The solution could be a time-controlled breeding season and a timely pregnancy check. Bulls are pulled after two or three breeding cycles, and cows that get bred calve early in a four- to six-week window. Average weaning weights go up.
Timely pregnancy checking doesn’t have to be at an inconvenient time. “If you start breeding on June 1, five months later is November 1. I might prefer earlier, but I can live with five months,” she says.
3. Rick Funston, beef cattle reproductive specialist at the Nebraska Extension Center in North Platte. He offers creep feeding as a consideration. It will add the pounds – just make sure you do the economics.
Estrous synchronization can get more calves born early in the calving season and improve weaning weights. “One approach that works is to turn the bulls in, then five days later give all the cows a shot of prostaglandin,” he says. “This synchs the cows and gives more early calves.”

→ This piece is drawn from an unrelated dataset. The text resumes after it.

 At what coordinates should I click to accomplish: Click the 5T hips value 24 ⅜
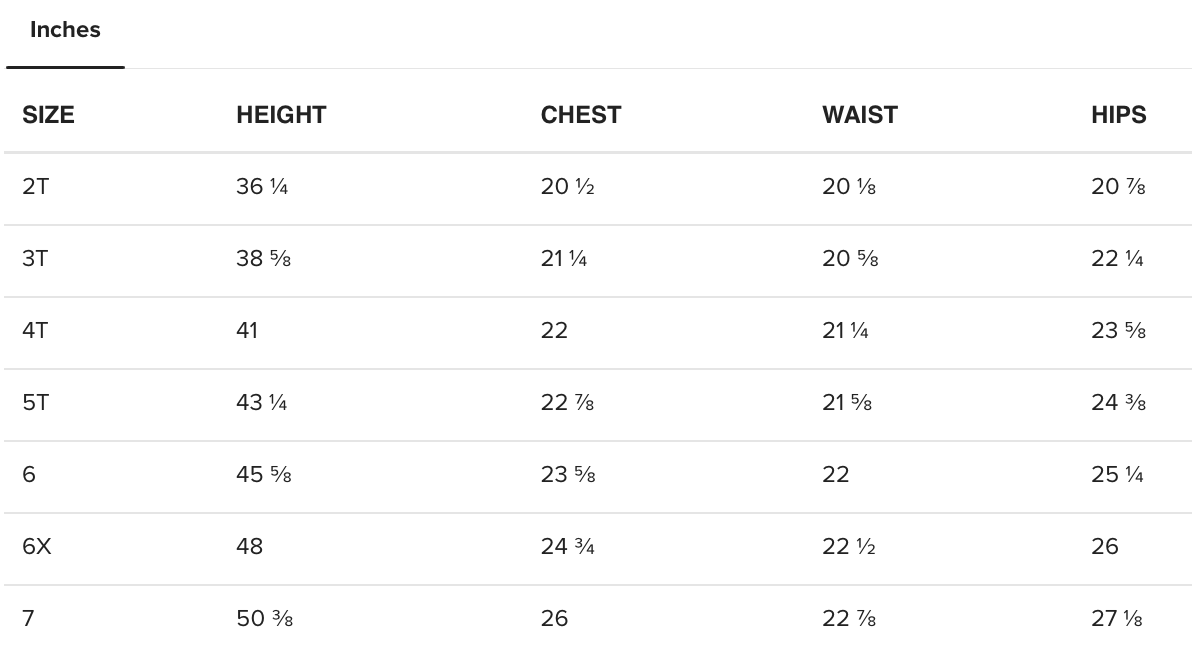click(1118, 403)
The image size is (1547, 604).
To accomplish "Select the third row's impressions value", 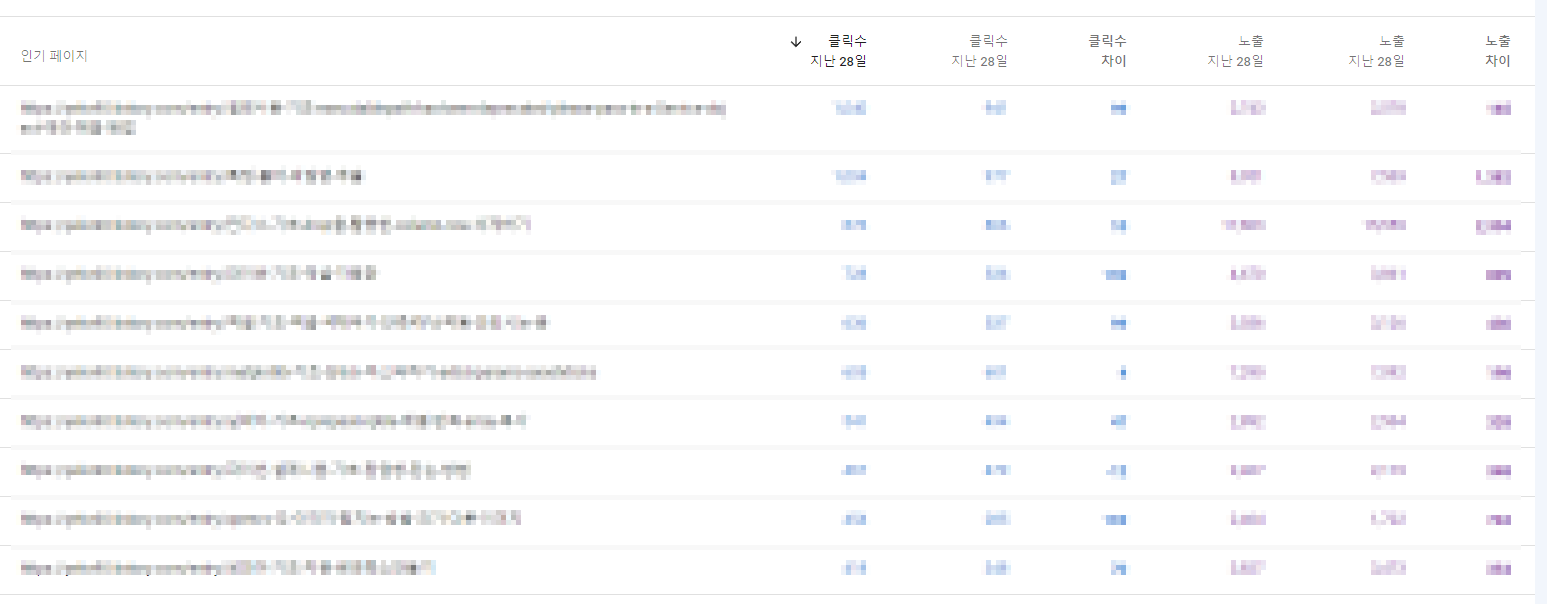I will click(1241, 225).
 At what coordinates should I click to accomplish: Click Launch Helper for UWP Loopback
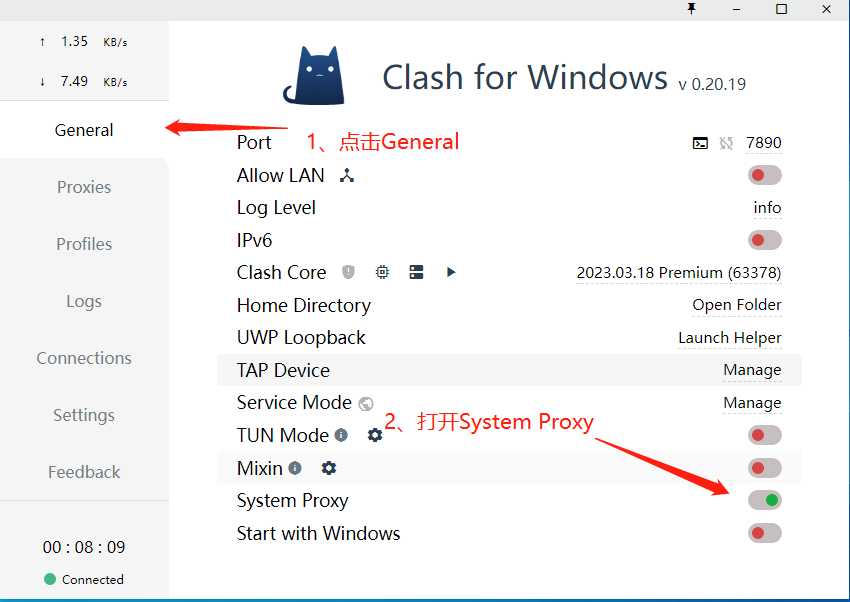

His favorite idea is to use terminal sires selected just for growth traits. In this system, replacement females will be outsourced, since reproductive traits are not part of your sire criteria.
“We have an experiment in our teaching herd where half of the cows are bred to terminal sires selected purely for high growth and output,” he says. “The others are on a conventional breeding system where female replacements are kept. We see about a 75-pound weaning advantage to the terminal sires. It’s a system that we haven’t used nearly enough in the beef industry.”
4. Erik Jacobsen, general manager, Deseret Ranches of Florida. He makes a counterpoint. “While weaning weight is important, we focus more on total pounds weaned off each production unit. Often, it’s easier to produce more pounds by adding a few cows than by adding additional weaning weight,” he says. “If you fixate on weaning weight, you can actually reduce total pounds weaned. You inadvertently incentivize managers to reduce stocking rates to help increase weaning weights.”